К утру вся хрупкая столовая утварь была надежно упрятана. С чувством выполненного долга я прилегла на диван, не постелив белье. Мопсихи моментально затеяли драку за место у моего лица, но у меня не хватило сил их прогнать.
Из приятного сна меня вырвал нечеловеческий вопль. Я села и потрясла головой. Интересно, отчего я сплю одетой на неразобранном диване? Ах да, собирала посуду и жутко устала. Но что случилось с Сережкой?
– Кто? – орал парень. – Кто?
Покряхтывая, я побрела на кухню. Там уже толпились недоумевающие домочадцы, кошки и собаки.

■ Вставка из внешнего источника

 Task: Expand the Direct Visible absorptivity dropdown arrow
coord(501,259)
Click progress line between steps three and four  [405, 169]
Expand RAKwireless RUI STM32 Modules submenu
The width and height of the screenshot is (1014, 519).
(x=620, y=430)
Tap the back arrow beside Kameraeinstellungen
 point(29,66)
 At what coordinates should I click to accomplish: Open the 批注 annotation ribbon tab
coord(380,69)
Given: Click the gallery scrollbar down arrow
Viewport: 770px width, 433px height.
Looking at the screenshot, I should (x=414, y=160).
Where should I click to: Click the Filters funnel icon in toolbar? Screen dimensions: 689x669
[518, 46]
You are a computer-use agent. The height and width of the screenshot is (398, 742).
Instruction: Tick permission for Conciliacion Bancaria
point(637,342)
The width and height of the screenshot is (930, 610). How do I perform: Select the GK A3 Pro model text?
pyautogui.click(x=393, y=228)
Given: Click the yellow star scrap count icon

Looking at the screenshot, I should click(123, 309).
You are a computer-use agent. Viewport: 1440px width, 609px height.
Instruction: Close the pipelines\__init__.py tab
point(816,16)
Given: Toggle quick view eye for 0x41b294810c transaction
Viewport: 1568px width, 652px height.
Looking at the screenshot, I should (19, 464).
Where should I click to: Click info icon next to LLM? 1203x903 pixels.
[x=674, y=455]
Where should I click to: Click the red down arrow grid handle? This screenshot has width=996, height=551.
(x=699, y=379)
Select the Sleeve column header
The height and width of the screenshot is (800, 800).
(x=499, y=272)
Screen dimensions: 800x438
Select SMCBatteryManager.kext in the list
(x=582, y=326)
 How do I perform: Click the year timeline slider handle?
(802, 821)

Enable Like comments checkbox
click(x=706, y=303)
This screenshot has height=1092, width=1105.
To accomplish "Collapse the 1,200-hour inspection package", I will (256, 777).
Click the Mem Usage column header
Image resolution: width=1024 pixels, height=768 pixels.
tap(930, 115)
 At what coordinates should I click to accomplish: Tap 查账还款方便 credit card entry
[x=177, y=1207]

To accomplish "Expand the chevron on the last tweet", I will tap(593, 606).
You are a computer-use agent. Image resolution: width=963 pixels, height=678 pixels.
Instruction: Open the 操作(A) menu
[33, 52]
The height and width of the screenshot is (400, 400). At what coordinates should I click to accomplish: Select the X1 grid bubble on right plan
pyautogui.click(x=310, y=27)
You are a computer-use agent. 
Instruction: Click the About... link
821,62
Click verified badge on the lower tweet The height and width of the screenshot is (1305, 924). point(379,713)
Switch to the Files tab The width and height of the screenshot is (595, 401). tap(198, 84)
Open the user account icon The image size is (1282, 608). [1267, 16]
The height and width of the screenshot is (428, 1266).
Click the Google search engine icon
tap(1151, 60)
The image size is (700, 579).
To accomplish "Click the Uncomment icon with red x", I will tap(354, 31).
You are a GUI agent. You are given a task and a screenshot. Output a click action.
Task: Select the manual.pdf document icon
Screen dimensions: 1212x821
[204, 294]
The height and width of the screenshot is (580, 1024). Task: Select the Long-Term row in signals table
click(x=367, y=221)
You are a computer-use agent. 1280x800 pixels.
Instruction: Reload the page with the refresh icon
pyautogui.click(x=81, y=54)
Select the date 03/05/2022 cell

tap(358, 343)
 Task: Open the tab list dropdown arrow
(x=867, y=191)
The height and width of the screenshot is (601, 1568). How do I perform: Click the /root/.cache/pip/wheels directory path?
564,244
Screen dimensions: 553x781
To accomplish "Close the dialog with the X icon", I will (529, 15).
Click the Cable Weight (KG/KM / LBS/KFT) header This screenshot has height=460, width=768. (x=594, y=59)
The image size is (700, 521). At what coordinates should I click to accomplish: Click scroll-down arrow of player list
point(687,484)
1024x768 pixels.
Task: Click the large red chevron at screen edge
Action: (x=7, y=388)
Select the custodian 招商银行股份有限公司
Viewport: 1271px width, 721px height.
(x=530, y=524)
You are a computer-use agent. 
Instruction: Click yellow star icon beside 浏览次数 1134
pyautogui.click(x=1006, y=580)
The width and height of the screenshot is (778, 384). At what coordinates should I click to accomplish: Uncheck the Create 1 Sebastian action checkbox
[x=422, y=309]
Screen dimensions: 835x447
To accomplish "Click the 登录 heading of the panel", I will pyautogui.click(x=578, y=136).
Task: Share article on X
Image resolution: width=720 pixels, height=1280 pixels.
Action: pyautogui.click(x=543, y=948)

– Кто? – не утихал Сережка, тыча пальцем в собранные мной коробки. – Кто?
– Ты недоволен, как сложили посуду? – поинтересовалась я.
Но парня словно заело.
– Кто? – тупо повторял он. – Кто?
– Интересуешься, кто сделал данное богоугодное дело? Я.
– Лампадель, – взвыл Сережка, – сейчас убью!
– Ну ничего себе, – разозлилась я, – полночи потратила на чашки! Между прочим, никто даже не помог! Все преспокойненько дрыхли, а я трудилась, как пчелка! Каждый предмет в бумагу обернула.
– Где ты взяла газеты? – неожиданно тихо осведомился Сережка.
– У тебя под кроватью.
– Ты уничтожила архив, я собирал его несколько лет!
– Архив? – вырвалось из моей груди. – Пыльные, грязные листочки?